Incredible Change!

I’m usually too cranky to do this sort of thing, but I’m totally giving Incredible Change-Botsby Jeffrey Brown five-stars just for making me laugh my ass off. I went to a local indy comic expo yesterday, which I was a little nervous about, because I’m a little old and with children to descend into what I imagined to be the belly of hipsterism like that. Some of the people manning booths – good lord, do you even have to shave??? But it was a nice crowd, I got to meet the author of some of my favorite kids books, and Richard found this book.

There’s probably a pretty narrow demographic of people who are going to enjoy the humor in here, because it’s an exhaustive riff off the Transformers cartoon, the one from the 80s. No aspect of the cartoon is left unfunny, from various jokes about the names: two Awesomebots named Wheeee and Balls, Balls being a golf cart, natch; the human who first meets Big Rig remarking how coincidental that he’s named Big Rig, when he looks exactly like big rig on Earth. (The continuing Balls jokes are especially nice, change-bots just shouting his name when something goes wrong. Balls! Yes?) There’s endless comic potential in the illogic of Saturday morning cartoons: the robot who says, “I forget how fragile you humans are…actually, I don’t, because my memory recall is perfect.” “Why didn’t you just radio us instead of running all the way back to base?” (These aren’t quotes, but paraphrases – too lazy to look it up.)
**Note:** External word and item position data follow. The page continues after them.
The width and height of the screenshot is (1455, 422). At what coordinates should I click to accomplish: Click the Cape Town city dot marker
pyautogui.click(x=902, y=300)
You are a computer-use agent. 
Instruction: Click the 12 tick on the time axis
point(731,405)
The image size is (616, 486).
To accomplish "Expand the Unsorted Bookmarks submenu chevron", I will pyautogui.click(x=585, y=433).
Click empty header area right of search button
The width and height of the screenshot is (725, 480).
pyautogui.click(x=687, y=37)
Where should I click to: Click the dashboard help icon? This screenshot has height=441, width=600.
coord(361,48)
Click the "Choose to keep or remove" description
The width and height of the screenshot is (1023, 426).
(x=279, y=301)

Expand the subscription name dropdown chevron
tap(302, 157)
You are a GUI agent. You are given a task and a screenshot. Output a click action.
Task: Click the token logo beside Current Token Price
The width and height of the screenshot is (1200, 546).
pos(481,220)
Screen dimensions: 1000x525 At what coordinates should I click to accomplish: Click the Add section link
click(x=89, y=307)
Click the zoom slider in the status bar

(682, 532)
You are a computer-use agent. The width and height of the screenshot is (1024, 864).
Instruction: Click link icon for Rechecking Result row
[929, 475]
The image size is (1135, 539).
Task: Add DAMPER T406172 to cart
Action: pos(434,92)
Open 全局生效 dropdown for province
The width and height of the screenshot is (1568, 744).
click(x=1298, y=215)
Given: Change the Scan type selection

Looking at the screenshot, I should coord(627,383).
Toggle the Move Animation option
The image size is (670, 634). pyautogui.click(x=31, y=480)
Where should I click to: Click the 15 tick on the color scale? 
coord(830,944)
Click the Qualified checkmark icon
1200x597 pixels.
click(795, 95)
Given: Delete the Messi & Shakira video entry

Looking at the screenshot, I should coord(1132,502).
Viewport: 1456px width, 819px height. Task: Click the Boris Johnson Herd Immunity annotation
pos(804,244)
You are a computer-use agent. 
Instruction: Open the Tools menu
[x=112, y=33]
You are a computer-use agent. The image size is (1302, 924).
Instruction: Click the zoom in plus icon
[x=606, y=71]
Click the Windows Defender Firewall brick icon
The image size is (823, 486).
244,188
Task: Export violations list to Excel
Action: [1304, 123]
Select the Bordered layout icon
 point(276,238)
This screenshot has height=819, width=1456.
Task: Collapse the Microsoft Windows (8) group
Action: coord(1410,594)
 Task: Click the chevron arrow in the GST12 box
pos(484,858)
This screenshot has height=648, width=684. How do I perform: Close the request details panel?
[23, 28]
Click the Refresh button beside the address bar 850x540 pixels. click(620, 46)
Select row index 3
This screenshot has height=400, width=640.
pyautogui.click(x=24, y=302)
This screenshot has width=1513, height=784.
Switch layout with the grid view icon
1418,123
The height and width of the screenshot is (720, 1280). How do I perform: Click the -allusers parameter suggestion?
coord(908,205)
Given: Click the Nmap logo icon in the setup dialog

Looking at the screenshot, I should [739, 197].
The story begins back on the Change-bot home planet, Electronocybercurcuitron. The Change-bots are bickering about election fraud, which has allowed the Fantasticons to win. The Fantasticons are the bad guys, and it’s a running joke how there’s absolutely no difference in their motivations or speeches. But good gravy, do not make this sound highfalutin. The Awesomebots rally together, “We’ll go to the Fantasticon Chamber of Commerce in peaceful protest…an extremely well-armed peaceful protest!” Thus begins the war that destroys their planet, after which they come to an agreement, build a rocket, and then crash-land on Earth, restarting hostilities.

Honest to God, have no idea why I’m giving you the plot. This is a scaffold of one-liners that connects with other short jokes to blend into a giant metallic body of a colossal mechajoke, which goes chee cha chu chee when it transforms. Bew! Bew! The art is a perfect match with the subject, kinda all-caps spaz art favored by young boys.

A lot of this humor is on well-traveled ground, like the romantic scene between what appears to be the only girl-Change-bot, Siren, who is a police car, and um, some other guy. It fades to black, and then you see the next panel, dark, with clank clank, then the next with clank clank clankclankclankclank. Robot Chicken has more or less run this joke into the ground with the recurring sketch of a robot humping a washing machine. Whatever. Still funny.

I read this straight through to the sequel, Incredible Change-Bots Two, which might have been even better. (That one has an extended riff on putting together Lego sets which had me crying – “Does anyone have a red, flat, four-piece?” “Don’t use your teeth.”) The later seasons/sequels to this kind of show always get so much more convoluted and weird – characters showing up out of nowhere, people returning from the dead without an explanation, time travel! Just totally my kind of stupid humor.